A stone’s throw from the world-famous Blackpool tower, the inner city school of St John’s is a new teaching development equipped with high spec technology to match its high surrounds. Unusually, the 1,500 sq m building is multi-storey, as the site occupies a small urban area of the town.

The site also runs alongside the main route into the town, coming under Blackpool’s Talbot Gateway regeneration master plan.

The old school was tired in structure and cost and a new facility was deemed necessary by developers, the Blackburn Diocese. Commissioning Silcock Dawson to work with Manchester-based architect Aedas, the firm is providing full building services consultancy.

Key to this is developing a low energy strategy for sustainability. Implementing green initiatives such as rainwater harvesting are also within the remit.

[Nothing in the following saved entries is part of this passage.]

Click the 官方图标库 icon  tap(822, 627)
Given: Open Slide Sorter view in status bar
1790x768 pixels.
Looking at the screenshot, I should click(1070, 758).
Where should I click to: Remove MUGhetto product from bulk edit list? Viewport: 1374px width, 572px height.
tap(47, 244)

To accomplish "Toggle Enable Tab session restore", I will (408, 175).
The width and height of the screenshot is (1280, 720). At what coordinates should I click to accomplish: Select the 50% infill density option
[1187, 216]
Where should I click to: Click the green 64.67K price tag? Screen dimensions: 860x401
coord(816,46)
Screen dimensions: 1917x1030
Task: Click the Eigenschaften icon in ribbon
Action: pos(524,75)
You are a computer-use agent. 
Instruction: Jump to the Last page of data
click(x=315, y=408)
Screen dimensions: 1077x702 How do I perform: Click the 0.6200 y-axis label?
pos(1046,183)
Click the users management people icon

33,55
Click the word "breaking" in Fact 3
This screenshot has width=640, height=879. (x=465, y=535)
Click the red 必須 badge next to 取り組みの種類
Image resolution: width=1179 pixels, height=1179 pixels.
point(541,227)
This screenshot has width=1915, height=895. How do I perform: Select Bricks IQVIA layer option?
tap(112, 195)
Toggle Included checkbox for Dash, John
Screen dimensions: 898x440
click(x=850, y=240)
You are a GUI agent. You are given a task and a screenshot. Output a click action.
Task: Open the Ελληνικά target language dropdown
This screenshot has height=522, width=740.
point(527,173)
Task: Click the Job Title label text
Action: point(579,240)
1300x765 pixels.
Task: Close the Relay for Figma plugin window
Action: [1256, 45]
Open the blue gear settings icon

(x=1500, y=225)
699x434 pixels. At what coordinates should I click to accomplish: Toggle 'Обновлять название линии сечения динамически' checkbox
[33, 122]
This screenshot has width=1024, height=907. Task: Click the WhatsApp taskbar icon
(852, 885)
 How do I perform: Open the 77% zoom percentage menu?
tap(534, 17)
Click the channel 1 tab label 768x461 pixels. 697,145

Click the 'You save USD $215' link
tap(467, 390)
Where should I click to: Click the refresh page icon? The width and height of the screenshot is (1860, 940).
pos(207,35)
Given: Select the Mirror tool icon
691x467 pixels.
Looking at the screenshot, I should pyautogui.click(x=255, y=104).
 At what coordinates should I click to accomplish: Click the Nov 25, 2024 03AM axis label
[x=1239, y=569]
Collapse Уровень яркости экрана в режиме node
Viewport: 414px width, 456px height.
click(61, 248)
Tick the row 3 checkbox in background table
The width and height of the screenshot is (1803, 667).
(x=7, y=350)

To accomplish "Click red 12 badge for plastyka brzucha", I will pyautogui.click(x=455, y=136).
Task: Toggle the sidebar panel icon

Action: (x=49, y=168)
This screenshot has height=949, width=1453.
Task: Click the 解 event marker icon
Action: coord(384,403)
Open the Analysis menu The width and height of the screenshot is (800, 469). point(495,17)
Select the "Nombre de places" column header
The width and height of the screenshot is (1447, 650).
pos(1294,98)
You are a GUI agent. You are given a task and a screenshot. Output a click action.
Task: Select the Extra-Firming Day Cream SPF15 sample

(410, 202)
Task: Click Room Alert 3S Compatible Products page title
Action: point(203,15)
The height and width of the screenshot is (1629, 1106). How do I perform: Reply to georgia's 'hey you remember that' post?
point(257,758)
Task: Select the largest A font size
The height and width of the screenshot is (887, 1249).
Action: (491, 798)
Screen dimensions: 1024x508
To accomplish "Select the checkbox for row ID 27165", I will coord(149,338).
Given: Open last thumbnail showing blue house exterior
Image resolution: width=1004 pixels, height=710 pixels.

The new facility will additionally incorporate a 16-place nursery as well as 1FE primary school. Classroom space is accommodated above the dedicated ground floor administration centre, with each teaching level having its own play-deck. The building has a large rooftop playground, providing for social and learning activities, and will support the school’s individual identity.

Integral to the £4.5 million project funded jointly by the Diocese and the Department for Education and Skills through the Targeted Capital Fund work is keeping learning at the top of the class as work on the new facility takes place.